There's an invitation of trust here. You can try the process you've been engaging with, or you can notice it, see it a little differently. It might take time for that exploration to have an effect, for it to become clear that something will be freed. You can consider it a leap of faith, or an exploration in trust, or just an experiment: what if you try something different?
All of this is paradoxical, because now I'm proposing a process. But it's about noticing that what you are aware of is one hundred percent accepted by something in you that is deeper.
You cannot do acceptance
You, in a sense, have no ability to accept. You can only recognize that acceptance is already part of your nature. It's not something you can do or not do. If you experience resistance now, if you experience pain, if you experience struggle, something is fully embracing it. I could describe it more directly by saying: beingness, awareness, consciousness. It is fully aware, fully conscious of all of that.
What I'm saying is really simple. But there is something in us that really doesn't want to see it, really doesn't want to recognize it, because it is very simple and it will undermine that whole process of the push-pull that we, in a sense, want, and like, and are addicted to.

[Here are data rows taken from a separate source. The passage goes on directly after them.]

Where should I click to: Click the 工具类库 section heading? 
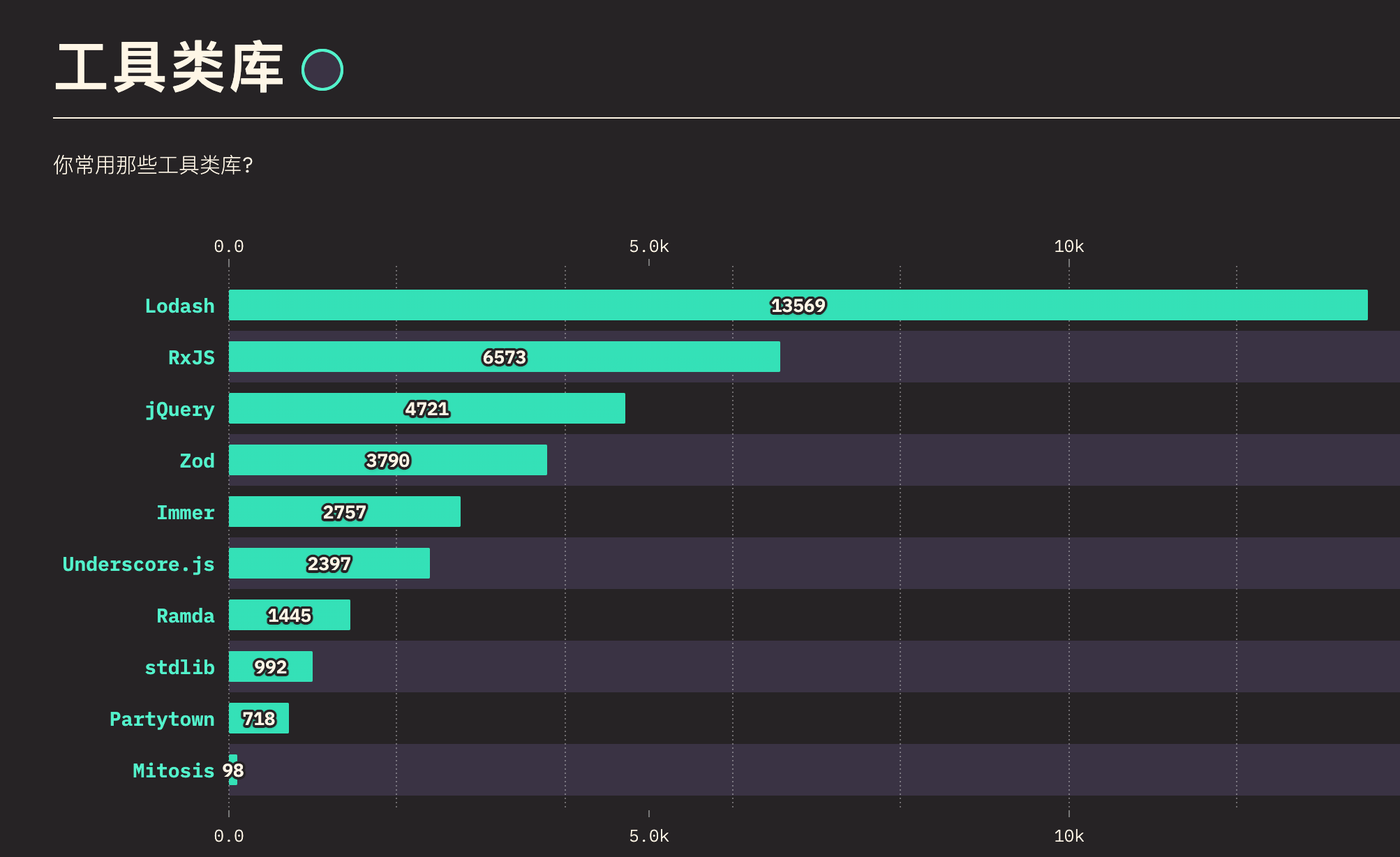click(x=170, y=68)
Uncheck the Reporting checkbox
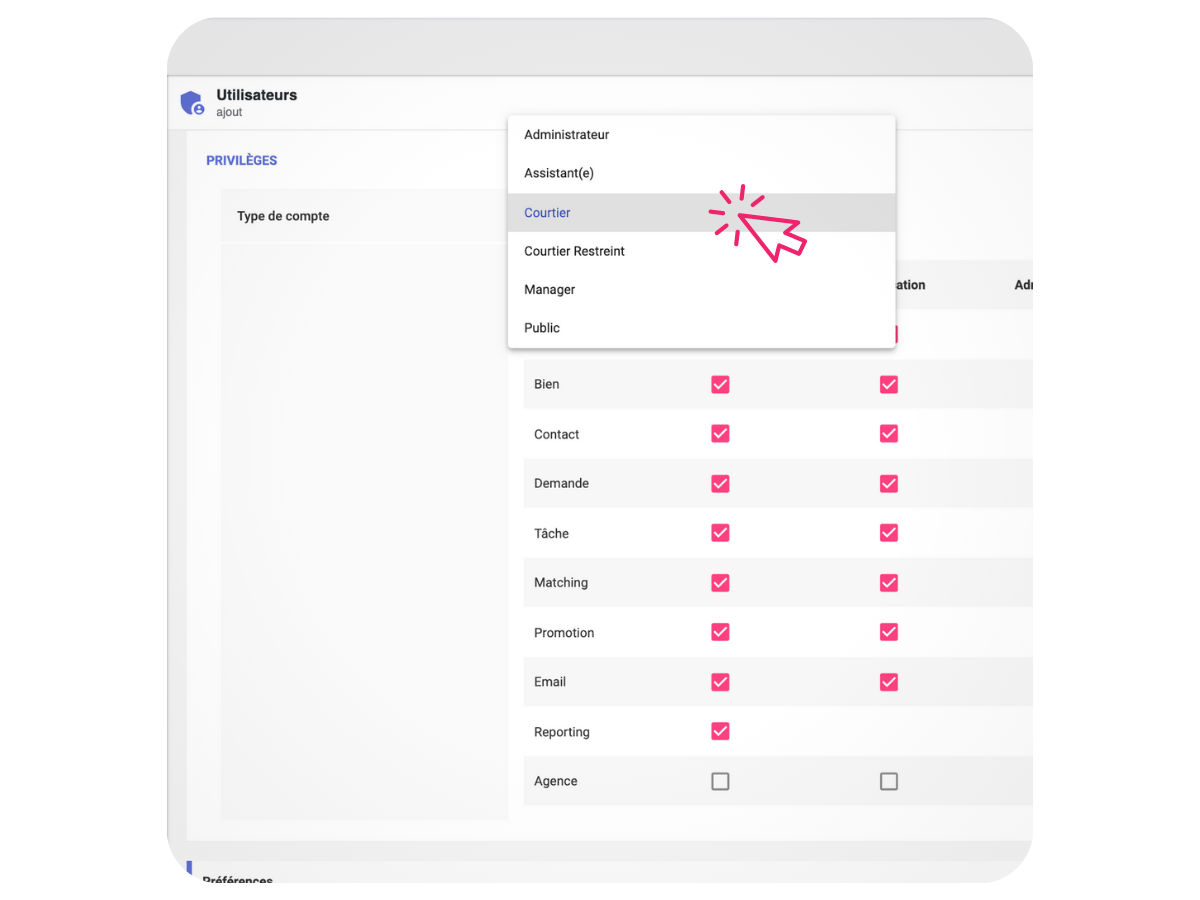The width and height of the screenshot is (1200, 900). coord(720,731)
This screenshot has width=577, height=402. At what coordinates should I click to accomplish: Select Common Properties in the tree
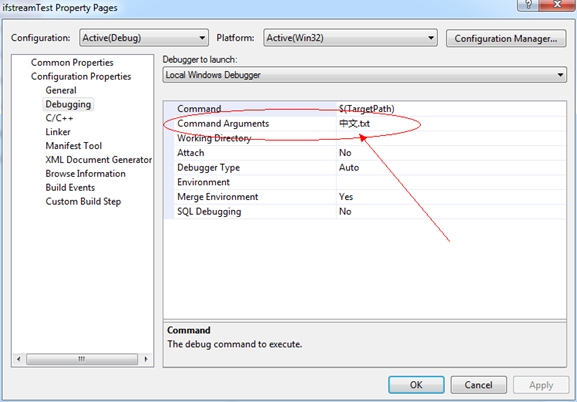tap(72, 63)
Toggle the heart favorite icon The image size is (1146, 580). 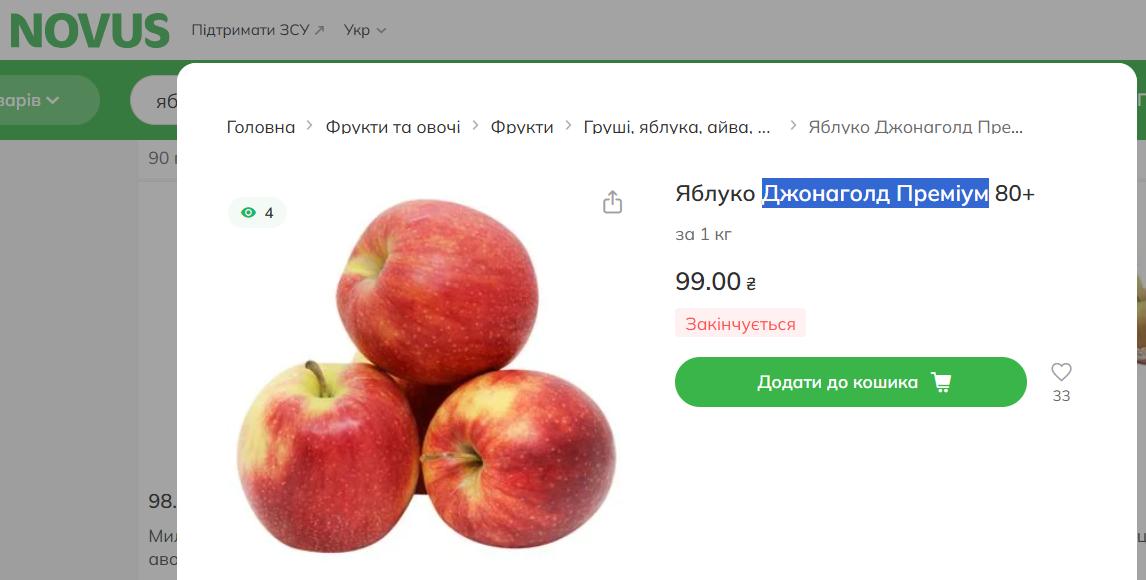1061,373
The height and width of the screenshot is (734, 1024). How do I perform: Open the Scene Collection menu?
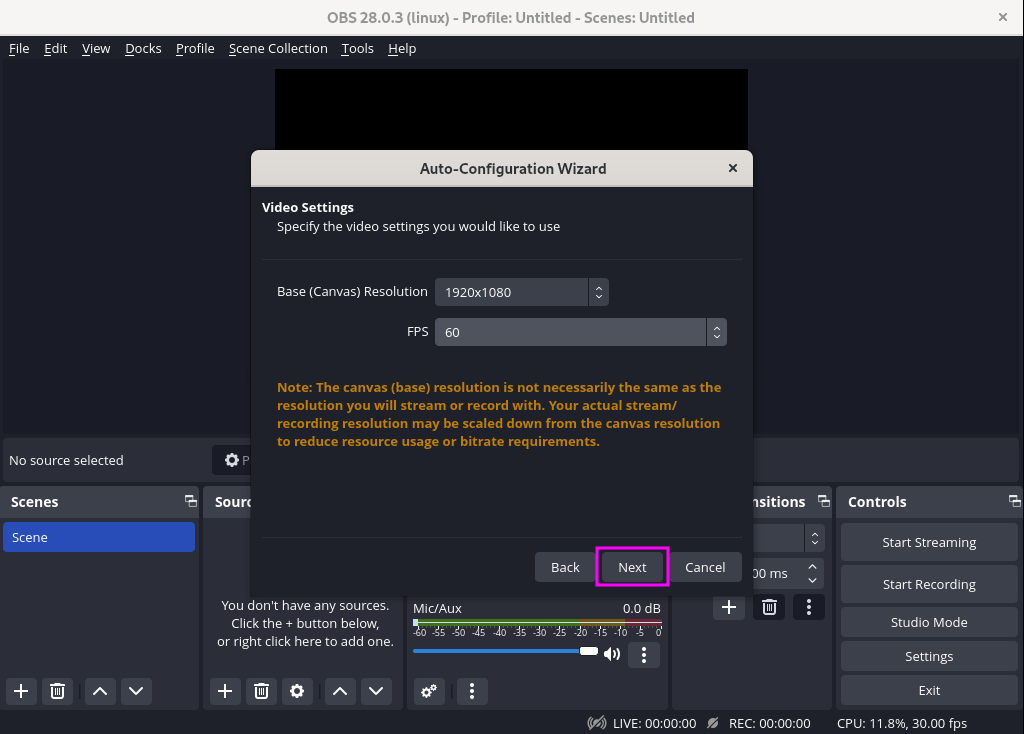(278, 48)
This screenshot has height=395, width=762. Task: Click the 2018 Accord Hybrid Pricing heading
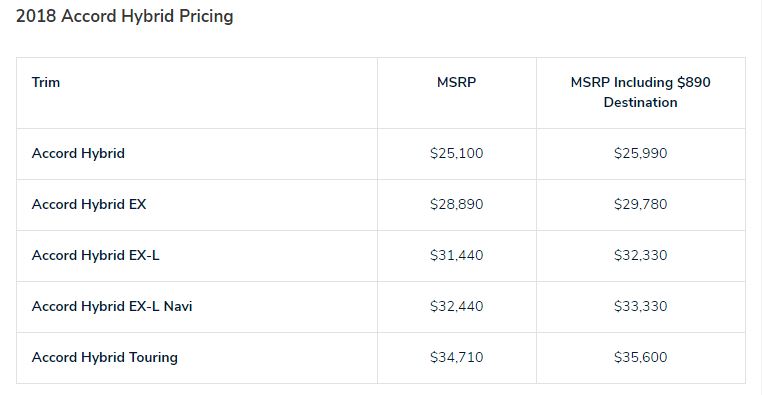(124, 16)
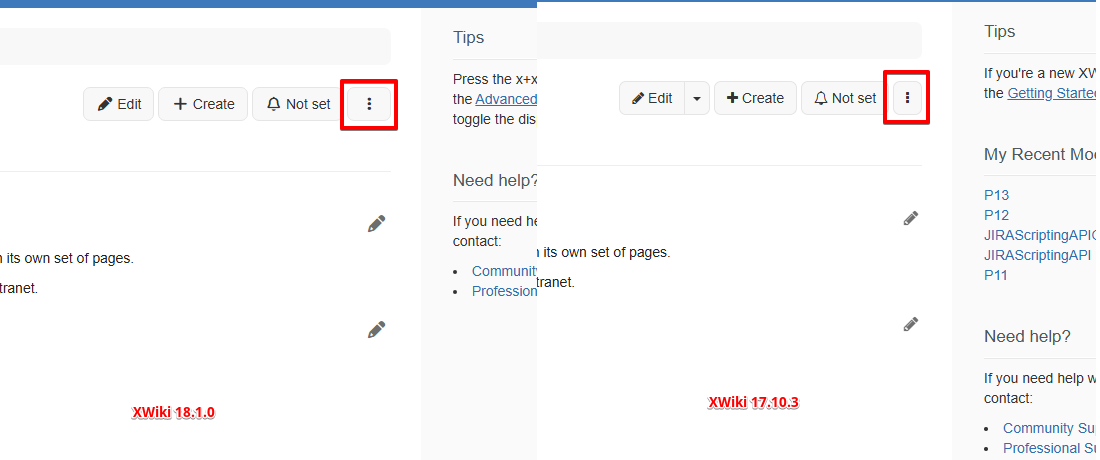Screen dimensions: 1100x460
Task: Open recent page P13
Action: click(x=997, y=195)
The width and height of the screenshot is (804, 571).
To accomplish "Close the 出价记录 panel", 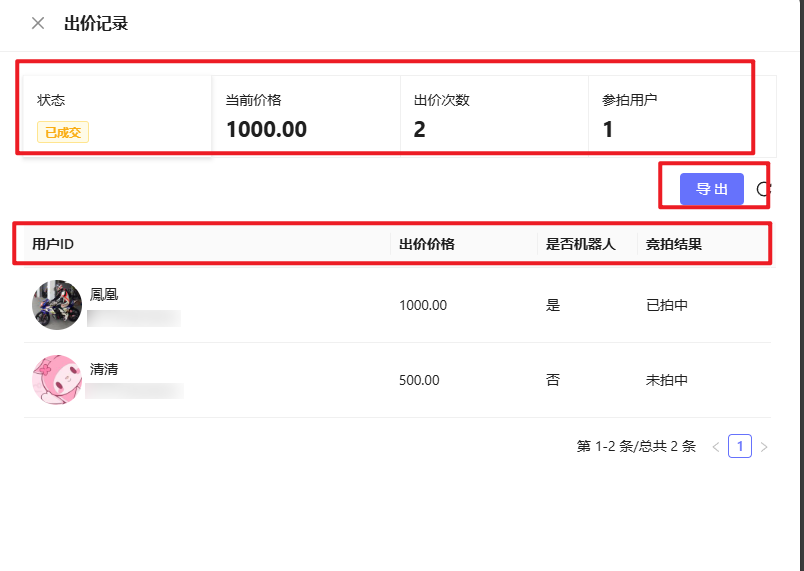I will (38, 23).
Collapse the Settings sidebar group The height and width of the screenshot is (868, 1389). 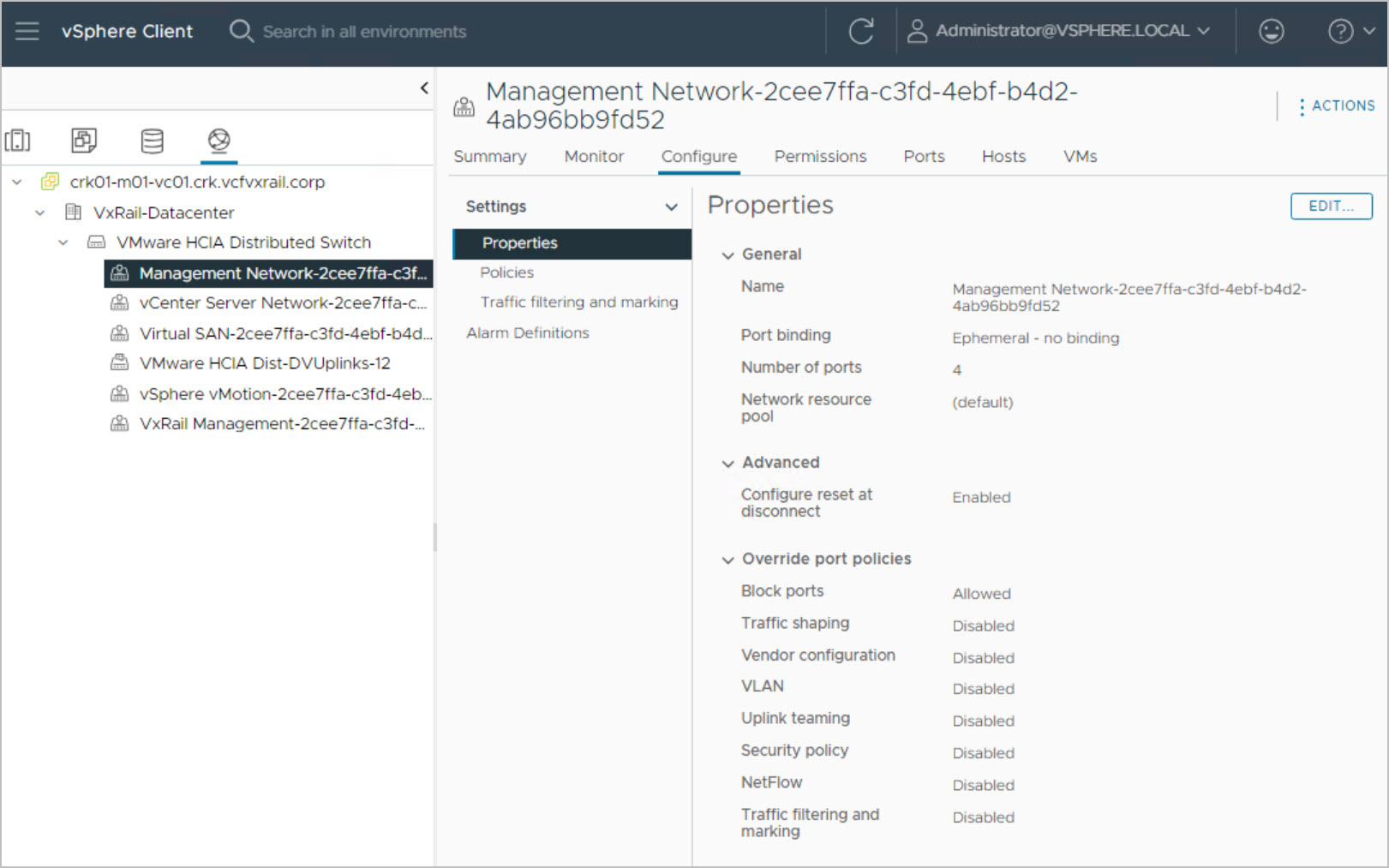click(671, 207)
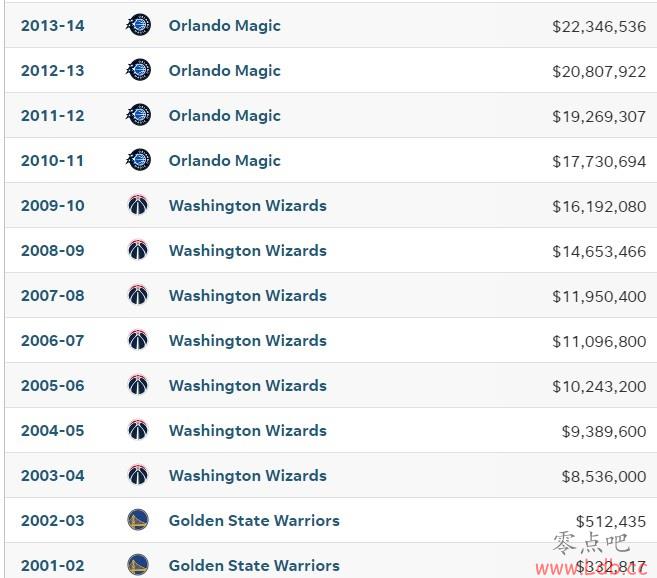Click the Orlando Magic logo for 2013-14
This screenshot has height=578, width=657.
point(139,25)
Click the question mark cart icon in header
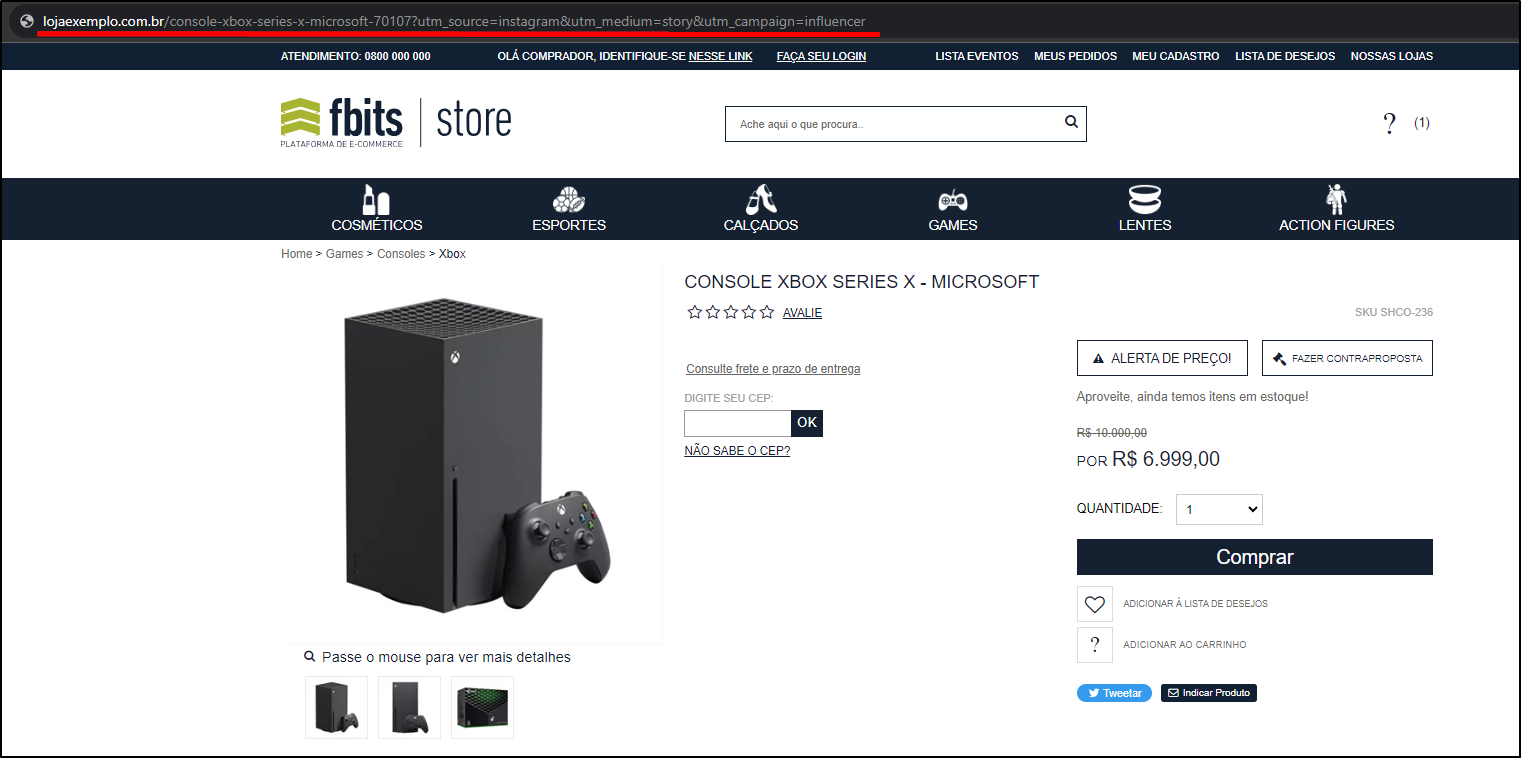Image resolution: width=1521 pixels, height=758 pixels. [x=1389, y=124]
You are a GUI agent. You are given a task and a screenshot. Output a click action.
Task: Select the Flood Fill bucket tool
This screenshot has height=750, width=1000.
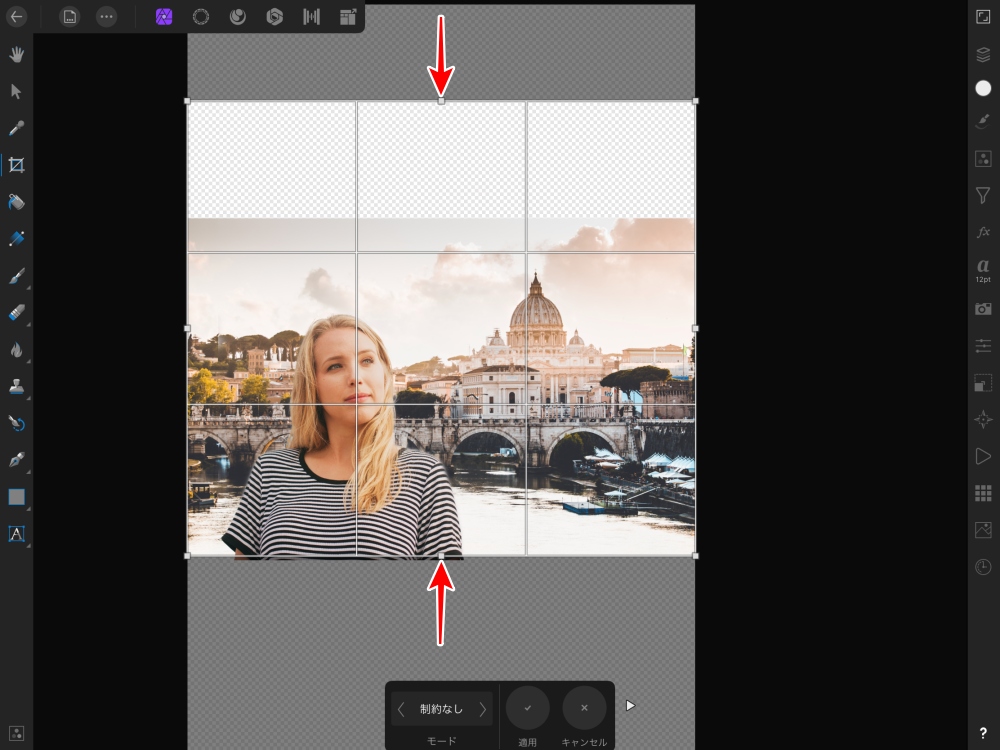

Between the old and the new
What happens is that when we start seeing this, we're stuck in between two perspectives: the old one and something new, something that has tasted this freedom. And it's just the same thing that gets deeper and deeper. When we first realize, "Oh, this is just a thought," something happens where we disidentify and taste a kind of freedom. That process can go deeper and deeper, all the way to the resistance itself, the struggle itself.
I hope that's helpful.
Yes, of course. Thank you.
You can ask yourself at any moment. Right now, for example: is there anything you're not fully accepting? That question will force you to take a position. If you say yes, you're identifying with a position. You will have to say, "This is not okay, and so I can't accept it." But that's a choice.
Now, all of that (the taking of a position, the identifying, the rejecting) is being fully accepted by what you are. You are aware of all of it, and what is aware of it is not rejecting it.
Can I just say something? While you were saying that, I was looking out the window. Our place looks onto an alley, and there was this feather, and it was floating upward a long, long way, straight up. The universe is so miraculous. When you think you know the laws, or what's going to happen, something like that appears. I just thought that was relevant to what you were saying.
The beauty in what is
Yes, very much so. I often wish I were more of a poet, to be able to communicate what arises when a question like this comes up. That is the realm of poetry, and that is what it points to.
I understand the struggle with the sense that to see beauty in destruction puts us in a position where there's a fear that we are, in a sense, accepting or condoning something. But that's not the case. You can fully see the beauty I'm talking about and still say no to unethical behavior. In fact, it frees you to be more able to risk your life in service to that.
Starting with the small things
One more thing that might be helpful. In practice, it can be good to start with the smaller things we don't like. I'm not talking about something trivial like disliking a certain meal. I'm talking about noticing certain patterns where there is an almost irrational "no" to something, a sense that you cannot see any beauty in it. It will seem irrational, and that is a good place to begin.